Scientific classification
- Kingdom: Animalia
- Phylum: Chordata
- Class: Amphibia
- Order: Anura
- Family: Dicroglossidae
- Genus: Hoplobatrachus
- Species: H. litoralis
- Binomial name: Hoplobatrachus litoralis Hasan, Kuramoto, Islam, Alam, Khan, & Sumida, 2012

= Hoplobatrachus litoralis =

- Genus: Hoplobatrachus
- Species: litoralis
- Authority: Hasan, Kuramoto, Islam, Alam, Khan, & Sumida, 2012
- Conservation status: LC

Species of amphibian

Hoplobatrachus litoralis, commonly known as the Bangladesh coastal bullfrog, is a species of frog in the family Dicroglossidae. It is found in South Asia, parts of Southeast Asia, and China.

==Taxonomy==
Hoplobatrachus litoralis was first collected in the coastal wetlands of the Cox's Bazar District in southeastern Bangladesh. Because it was found in a coastal area, it got the species name litoralis.

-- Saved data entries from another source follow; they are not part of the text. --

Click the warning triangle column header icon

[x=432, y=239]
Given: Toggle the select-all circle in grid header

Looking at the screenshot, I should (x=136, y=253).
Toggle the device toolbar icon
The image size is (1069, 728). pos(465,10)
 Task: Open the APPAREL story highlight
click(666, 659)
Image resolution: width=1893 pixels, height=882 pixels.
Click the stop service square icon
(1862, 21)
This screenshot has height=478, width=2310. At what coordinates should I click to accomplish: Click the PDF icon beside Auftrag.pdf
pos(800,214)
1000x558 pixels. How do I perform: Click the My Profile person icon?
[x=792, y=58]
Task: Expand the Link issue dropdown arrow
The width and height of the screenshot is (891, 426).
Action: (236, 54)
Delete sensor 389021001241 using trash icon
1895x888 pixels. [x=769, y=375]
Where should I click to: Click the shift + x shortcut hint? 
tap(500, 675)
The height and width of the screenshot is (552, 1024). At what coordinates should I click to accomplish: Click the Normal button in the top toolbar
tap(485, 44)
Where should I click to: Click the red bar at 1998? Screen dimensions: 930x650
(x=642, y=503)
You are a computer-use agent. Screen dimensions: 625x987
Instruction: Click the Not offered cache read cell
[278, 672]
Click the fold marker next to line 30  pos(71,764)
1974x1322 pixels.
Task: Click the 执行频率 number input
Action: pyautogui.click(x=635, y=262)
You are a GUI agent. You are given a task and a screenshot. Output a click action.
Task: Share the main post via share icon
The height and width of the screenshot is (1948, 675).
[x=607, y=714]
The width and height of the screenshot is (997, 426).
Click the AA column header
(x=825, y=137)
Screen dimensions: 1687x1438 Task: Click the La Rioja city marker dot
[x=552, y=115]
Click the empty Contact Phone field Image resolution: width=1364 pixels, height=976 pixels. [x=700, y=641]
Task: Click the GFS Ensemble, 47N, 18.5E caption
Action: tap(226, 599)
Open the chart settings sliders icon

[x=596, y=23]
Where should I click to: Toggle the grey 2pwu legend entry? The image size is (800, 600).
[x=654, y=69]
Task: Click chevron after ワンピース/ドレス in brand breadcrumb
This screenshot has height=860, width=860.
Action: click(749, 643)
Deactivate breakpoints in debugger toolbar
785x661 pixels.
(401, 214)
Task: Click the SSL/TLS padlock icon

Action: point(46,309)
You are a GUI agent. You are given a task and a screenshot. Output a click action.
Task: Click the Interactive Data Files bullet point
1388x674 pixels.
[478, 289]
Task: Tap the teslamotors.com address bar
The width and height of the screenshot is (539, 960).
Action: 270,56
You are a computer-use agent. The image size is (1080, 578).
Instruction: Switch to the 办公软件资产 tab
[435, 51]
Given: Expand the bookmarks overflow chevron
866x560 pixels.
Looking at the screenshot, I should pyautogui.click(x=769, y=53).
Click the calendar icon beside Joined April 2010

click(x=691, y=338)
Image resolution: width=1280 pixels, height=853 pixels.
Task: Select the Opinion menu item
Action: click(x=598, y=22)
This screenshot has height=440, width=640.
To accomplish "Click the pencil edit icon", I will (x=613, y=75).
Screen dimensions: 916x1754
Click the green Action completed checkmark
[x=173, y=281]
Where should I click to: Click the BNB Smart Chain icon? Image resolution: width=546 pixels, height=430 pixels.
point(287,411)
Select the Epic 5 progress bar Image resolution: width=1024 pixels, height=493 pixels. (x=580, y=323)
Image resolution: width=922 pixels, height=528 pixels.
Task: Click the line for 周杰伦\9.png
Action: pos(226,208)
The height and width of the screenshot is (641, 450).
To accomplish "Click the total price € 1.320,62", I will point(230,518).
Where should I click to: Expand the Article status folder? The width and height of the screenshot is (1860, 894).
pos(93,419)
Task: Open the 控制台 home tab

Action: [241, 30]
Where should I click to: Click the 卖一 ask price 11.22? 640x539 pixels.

For a long time, these frogs were assumed to be a subspecies of Hoplobatrachus tigerinus, which is also widely distributed across South Asia. The DNA revealed a 3.2% to 14.2% genetic divergence from H. tigerinus. Then it was officially described and named Hoplobatrachus litoralis in a 2012 paper published in the journal Zootaxa.

== Description ==
Hoplobatrachus litoralis is a large species of frog. Adult males possess a snout-vent length ranging from 81.3 to 102.1 millimeters, whereas adult females are even larger, measuring between 83.2 and 121.3 millimeters in length. Their heads are generally longer than they are wide. Normally dark gray with large black spots, their skin features thin longitudinal ridges and a thin, whitish mid-dorsal stripe running down the middle of their back. They are characterized by distinct black bands crossing the nostrils, upper jaw margins, and the inner side of the upper arms.

== Distribution ==
Hoplobatrachus litoralis is distributed across West Bengal, Tripura, Mizoram, Manipur, Assam, and Arunachal Pradesh in India; Ukhia and Teknaf in Cox's Bazar, Bangladesh; Rakhine State and Tanintharyi in Myanmar; Samtse District in Bhutan; and Yunnan in China.